While the Belgian repeatedly brags about a young, inexperienced team, the average age of the starting XI at Dens Park was actually 25. Goalkeeper Liam Kelly is 28, captain Robin Propper 31. Goalscorer Vaclav Cerny is 27 while Ianis Hagi has not been behind the years. rookie at age 26. Although Jefte and Hamza Igamane can rightly be regarded as raw talents with potential, youth and inexperience are much less of a problem. Rangers team then the most fundamental part of them all. Skill.

Directors aligned themselves with Clement’s vision for the future by adding another twelve months to his contract last summer, which raised questions. Can Rangers really afford to sack him?

If fans drift away and season ticket renewals are in jeopardy, Patrick Stewart may be asked to answer a slightly different question. If business is this bad, how can they afford to keep him?
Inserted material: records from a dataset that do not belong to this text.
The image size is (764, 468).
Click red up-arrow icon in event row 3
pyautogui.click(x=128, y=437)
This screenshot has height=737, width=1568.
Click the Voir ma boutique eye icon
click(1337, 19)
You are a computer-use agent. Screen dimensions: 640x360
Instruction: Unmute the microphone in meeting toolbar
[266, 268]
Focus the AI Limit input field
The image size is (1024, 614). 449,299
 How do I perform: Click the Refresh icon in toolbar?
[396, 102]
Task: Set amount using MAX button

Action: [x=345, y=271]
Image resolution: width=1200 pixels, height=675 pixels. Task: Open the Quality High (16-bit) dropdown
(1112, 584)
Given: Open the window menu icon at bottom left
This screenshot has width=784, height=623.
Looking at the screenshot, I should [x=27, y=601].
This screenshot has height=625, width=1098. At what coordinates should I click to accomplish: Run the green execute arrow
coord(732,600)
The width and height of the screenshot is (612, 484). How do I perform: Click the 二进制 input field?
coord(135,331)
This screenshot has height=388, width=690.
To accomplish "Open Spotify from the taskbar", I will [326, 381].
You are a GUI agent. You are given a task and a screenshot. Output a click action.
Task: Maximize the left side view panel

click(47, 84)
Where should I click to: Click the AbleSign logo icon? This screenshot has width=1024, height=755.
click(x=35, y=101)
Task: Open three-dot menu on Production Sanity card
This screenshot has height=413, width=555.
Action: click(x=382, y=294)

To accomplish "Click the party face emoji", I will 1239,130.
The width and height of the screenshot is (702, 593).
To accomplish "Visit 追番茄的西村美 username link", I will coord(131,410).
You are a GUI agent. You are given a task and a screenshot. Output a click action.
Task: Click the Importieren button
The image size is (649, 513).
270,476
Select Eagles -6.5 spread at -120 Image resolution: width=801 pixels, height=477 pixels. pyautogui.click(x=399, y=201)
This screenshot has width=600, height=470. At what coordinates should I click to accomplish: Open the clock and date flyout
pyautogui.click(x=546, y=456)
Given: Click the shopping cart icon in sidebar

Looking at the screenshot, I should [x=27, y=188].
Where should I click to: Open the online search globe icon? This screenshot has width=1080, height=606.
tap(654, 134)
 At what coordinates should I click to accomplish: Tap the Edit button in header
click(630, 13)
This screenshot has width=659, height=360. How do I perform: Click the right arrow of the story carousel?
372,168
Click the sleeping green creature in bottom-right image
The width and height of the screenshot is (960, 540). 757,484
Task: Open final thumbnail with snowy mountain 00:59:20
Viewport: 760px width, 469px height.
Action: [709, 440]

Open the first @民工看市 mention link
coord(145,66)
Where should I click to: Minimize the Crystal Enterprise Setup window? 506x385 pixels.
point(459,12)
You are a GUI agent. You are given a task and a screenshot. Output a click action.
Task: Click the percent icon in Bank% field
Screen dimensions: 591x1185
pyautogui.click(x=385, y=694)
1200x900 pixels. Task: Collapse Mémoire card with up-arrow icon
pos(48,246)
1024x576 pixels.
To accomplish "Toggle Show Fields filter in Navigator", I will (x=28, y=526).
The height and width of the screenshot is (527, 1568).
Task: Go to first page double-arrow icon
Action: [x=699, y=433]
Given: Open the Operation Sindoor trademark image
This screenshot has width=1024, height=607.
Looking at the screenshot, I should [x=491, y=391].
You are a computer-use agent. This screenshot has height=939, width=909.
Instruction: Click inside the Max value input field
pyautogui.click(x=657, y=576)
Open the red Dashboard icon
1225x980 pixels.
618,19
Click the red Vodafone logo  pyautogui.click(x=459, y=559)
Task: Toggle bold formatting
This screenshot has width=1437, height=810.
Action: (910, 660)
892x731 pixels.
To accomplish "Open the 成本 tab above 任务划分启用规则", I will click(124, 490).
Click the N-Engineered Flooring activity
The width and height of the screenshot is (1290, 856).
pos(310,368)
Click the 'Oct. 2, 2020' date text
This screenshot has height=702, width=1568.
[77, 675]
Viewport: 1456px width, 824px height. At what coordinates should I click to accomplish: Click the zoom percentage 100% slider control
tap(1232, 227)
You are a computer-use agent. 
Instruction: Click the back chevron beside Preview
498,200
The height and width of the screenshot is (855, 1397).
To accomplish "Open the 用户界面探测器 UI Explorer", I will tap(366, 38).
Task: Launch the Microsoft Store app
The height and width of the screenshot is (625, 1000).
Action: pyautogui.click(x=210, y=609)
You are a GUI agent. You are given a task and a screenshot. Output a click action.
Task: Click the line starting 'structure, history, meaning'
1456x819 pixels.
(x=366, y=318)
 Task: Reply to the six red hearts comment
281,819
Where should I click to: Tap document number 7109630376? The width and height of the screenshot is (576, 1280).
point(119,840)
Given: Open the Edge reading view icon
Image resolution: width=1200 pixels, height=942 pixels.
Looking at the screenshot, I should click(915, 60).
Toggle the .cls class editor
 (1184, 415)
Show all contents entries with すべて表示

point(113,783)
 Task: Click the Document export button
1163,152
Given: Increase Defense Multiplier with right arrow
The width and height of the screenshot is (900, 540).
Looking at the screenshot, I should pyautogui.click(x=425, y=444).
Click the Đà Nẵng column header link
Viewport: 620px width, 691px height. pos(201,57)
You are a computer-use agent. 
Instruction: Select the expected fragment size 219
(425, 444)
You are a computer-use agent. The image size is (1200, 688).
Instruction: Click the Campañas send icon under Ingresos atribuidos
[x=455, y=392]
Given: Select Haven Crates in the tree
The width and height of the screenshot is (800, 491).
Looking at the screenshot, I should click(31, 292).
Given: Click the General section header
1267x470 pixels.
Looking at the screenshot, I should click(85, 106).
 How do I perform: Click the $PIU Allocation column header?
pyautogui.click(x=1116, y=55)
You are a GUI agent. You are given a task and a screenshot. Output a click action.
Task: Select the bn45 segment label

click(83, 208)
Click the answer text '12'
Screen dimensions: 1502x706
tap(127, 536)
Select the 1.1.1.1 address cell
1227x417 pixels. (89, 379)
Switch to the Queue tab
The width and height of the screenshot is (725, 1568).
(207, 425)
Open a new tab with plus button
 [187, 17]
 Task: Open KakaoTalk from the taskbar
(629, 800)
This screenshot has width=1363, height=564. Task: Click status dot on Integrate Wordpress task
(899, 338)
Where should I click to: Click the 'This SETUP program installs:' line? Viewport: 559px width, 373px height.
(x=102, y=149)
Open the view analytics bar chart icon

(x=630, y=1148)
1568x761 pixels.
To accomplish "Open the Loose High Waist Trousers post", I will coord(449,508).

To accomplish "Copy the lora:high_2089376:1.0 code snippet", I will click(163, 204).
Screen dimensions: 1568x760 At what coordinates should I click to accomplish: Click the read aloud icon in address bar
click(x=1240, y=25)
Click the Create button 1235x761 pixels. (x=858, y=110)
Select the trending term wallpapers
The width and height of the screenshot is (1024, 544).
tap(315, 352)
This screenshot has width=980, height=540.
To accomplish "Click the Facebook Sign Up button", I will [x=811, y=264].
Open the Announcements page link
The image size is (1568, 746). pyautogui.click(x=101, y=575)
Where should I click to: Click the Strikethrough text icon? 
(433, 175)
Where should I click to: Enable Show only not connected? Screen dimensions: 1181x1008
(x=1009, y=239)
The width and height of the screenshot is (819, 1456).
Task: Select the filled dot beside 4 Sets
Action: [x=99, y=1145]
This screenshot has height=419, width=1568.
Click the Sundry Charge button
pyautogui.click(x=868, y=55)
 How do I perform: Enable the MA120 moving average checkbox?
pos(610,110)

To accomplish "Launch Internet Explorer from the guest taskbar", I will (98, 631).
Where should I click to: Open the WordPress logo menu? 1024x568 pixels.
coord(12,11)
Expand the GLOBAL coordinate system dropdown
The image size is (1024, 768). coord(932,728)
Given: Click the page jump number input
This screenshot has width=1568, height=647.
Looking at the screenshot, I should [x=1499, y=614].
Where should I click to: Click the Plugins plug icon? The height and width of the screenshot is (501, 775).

Who can blame Taylor if he’s unhappy as Tierney’s stooge?

To hear people talk about Kieran Tierney, his Celtic reveal should be quite a spectacle.

The press conference begins with Brendan Rodgers pushing him in a wheelchair up Celtic Way, cheered on by misty-eyed fans.

Once he reaches the main stand, he is placed in a stairlift to continue his journey to the boardroom, where he carefully lifts the pen (trying not to break a wrist) and signs a contract guaranteeing no more than twenty games per season . In a good year.

Some concerns about Tierney’s injury history are valid. His only first-team appearance this season came against Crystal Palace in the Carabao Cup and was cut short by cramp. Before that, his last start was Scotland’s 1-1 draw with Switzerland at the 2024 European Championship, when a hamstring injury ruled him out for four months.

Injury-prone Tierney is stretchered off the field during Scotland’s match against Switzerland

Brendan Rodgers comforts Greg Taylor after Celtic fans chant Tierney’s name

Knee surgery played a major role in his downfall at Arsenal. By the time he fought his way back to fitness, Mikel Arteta had signed Oleksandr Zinchenko and gone out of fashion.

Lately it has felt as if Arteta would rather sign a random pensioner off the street than play one of the most talented Scottish players of his generation at left-back. Even when he was fit as a fiddle.

So the Tierney who returns to Celtic is not the young force of old. Although he is still only 27, the last time he made 60 appearances in a season was in 2017/18, when Brendan Rodgers was able to say what he liked about the supporters without the Green Brigade taking charge.

For that reason alone, Rodgers needs an extra left back who can play 20 to 30 first-team games a year. And the perfect man for the job is Greg Taylor.

The problem is that recent events have left Taylor feeling underappreciated. Celtic appear reluctant to pay him the wages of a 27-year-old senior player with international and Champions League experience. Some of the support clearly doesn’t make sense to him at all. Even the manager who speaks to him every week is making plans to replace him.

Celtic clearly need a ready and reliable sidekick who can replace Tierney when his body fails him. If Greg Taylor feels he is more than an unloved understudy sent off for the odd home game against Ross County and Dundee, he may think he is better off elsewhere.